BEGIN RECORD LIST

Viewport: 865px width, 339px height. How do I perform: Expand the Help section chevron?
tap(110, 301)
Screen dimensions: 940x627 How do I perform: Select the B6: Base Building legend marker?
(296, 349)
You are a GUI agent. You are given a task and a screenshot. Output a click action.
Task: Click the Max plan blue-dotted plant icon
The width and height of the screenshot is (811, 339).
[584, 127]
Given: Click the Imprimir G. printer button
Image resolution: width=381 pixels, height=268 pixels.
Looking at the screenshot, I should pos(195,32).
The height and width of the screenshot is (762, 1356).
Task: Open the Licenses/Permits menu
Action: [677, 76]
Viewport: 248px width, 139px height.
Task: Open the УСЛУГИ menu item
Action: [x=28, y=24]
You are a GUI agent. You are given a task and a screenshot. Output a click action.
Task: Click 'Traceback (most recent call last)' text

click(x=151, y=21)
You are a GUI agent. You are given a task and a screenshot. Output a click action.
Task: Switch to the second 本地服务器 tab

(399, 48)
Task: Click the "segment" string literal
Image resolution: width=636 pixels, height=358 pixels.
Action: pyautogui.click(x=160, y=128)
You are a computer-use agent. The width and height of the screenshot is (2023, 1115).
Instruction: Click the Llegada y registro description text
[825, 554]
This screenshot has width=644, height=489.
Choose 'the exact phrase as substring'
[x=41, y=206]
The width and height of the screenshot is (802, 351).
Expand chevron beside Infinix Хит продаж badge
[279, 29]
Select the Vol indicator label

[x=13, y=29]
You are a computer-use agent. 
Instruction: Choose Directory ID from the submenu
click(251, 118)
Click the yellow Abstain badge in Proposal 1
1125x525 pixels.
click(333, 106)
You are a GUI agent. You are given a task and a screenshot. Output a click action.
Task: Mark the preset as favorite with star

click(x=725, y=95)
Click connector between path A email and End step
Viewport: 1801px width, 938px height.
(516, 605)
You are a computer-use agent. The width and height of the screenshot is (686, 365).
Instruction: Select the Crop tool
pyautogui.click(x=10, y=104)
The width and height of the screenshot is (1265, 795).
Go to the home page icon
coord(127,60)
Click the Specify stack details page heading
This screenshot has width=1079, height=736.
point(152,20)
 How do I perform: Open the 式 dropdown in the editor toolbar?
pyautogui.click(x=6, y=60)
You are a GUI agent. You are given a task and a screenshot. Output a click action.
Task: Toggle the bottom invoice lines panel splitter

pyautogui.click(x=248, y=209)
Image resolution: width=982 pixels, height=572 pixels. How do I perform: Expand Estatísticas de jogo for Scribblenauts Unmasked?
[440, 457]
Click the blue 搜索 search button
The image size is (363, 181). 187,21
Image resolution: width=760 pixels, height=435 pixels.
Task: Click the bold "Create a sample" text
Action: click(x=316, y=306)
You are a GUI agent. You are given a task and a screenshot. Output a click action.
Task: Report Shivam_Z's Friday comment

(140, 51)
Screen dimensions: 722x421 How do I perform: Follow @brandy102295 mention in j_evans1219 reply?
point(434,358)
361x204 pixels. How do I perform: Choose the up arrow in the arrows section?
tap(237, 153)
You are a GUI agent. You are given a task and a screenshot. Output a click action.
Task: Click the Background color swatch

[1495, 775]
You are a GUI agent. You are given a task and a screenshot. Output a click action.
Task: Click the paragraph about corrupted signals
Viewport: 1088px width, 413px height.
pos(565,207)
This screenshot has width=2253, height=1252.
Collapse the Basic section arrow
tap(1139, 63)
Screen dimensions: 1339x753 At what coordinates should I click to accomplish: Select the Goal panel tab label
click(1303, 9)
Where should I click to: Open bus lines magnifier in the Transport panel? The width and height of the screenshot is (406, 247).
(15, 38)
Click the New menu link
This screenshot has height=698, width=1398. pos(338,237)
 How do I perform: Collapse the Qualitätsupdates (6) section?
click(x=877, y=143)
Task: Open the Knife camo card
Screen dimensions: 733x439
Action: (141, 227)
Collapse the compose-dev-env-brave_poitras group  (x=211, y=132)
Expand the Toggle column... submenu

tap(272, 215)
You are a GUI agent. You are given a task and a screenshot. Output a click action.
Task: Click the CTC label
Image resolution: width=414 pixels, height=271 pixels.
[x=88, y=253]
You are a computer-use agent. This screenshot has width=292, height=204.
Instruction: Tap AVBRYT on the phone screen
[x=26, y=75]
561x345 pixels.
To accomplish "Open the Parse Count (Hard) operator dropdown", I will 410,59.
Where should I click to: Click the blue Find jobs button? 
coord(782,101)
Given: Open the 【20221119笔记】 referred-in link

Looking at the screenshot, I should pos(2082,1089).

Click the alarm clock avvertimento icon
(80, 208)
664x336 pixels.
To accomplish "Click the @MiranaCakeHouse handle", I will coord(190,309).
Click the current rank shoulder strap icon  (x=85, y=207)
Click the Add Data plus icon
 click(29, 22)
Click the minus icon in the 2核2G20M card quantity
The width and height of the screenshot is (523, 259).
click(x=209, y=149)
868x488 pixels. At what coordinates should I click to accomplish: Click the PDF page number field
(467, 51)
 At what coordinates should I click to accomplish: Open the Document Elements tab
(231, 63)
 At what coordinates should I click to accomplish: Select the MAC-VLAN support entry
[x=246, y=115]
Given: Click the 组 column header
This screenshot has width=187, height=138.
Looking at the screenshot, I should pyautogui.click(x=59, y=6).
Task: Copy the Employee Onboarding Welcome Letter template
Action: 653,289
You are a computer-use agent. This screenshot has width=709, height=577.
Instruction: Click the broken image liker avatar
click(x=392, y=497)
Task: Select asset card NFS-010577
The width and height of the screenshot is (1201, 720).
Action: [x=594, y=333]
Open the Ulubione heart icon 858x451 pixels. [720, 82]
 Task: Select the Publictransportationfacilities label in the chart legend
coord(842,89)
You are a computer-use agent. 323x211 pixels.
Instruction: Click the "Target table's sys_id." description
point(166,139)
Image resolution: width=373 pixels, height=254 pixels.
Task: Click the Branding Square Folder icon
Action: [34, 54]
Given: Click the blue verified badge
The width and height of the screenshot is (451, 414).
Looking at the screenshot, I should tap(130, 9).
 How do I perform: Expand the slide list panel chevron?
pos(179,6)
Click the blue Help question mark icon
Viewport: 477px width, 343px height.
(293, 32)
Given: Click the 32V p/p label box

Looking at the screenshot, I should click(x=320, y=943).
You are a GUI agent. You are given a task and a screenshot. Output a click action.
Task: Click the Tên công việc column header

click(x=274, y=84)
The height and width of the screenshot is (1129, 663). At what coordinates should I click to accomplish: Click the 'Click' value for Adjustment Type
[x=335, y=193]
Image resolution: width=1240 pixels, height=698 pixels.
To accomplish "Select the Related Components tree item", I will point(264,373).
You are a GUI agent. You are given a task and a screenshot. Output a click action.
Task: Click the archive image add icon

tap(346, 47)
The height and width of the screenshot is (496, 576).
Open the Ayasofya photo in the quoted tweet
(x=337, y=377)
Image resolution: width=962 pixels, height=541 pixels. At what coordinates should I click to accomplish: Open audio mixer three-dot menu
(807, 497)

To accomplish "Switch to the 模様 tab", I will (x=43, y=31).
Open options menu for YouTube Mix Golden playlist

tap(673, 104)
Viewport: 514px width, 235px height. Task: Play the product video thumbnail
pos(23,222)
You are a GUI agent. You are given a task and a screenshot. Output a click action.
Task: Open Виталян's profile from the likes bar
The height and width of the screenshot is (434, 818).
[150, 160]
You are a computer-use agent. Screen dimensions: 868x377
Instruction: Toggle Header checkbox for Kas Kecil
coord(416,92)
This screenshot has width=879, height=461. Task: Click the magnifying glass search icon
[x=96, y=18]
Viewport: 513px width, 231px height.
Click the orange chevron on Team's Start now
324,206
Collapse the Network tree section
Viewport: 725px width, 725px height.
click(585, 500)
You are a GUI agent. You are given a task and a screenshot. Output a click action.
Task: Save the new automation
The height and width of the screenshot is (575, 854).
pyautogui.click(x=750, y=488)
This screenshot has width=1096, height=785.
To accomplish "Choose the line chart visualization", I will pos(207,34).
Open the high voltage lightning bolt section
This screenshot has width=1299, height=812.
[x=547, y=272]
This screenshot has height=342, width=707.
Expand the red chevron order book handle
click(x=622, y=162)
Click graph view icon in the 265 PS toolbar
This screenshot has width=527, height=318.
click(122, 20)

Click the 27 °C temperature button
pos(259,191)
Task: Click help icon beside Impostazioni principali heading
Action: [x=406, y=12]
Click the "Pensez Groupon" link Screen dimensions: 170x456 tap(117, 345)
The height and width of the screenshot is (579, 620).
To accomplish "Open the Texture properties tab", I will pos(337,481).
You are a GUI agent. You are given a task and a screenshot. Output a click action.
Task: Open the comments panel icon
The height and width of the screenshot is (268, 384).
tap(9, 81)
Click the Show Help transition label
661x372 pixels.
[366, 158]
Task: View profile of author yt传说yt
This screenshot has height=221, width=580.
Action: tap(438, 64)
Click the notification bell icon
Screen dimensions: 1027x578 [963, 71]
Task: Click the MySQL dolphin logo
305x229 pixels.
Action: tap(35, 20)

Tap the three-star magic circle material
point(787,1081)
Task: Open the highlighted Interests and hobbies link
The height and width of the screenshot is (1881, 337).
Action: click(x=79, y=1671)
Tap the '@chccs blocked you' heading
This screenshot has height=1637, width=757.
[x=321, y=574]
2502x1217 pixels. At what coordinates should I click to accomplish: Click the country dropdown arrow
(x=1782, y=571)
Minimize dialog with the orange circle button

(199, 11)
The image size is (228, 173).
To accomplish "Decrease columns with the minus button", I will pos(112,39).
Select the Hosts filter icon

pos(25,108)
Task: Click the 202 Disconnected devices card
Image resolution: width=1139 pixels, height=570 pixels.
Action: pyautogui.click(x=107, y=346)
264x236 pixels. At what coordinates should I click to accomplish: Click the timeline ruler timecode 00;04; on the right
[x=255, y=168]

END RECORD LIST

| TASK |
Place everything in the data above from the line containing "Screen dimensions: 1339x753" down to the line containing "click(x=877, y=143)", both included, into a numbered list, omitting any blank lines.

| CORRECT OUTPUT |
1. Screen dimensions: 1339x753 At what coordinates should I click to accomplish: Select the Goal panel tab label
2. click(1303, 9)
3. Where should I click to: Open bus lines magnifier in the Transport panel? The width and height of the screenshot is (406, 247).
4. (15, 38)
5. Click the New menu link
6. This screenshot has height=698, width=1398. pos(338,237)
7.  How do I perform: Collapse the Qualitätsupdates (6) section?
8. click(x=877, y=143)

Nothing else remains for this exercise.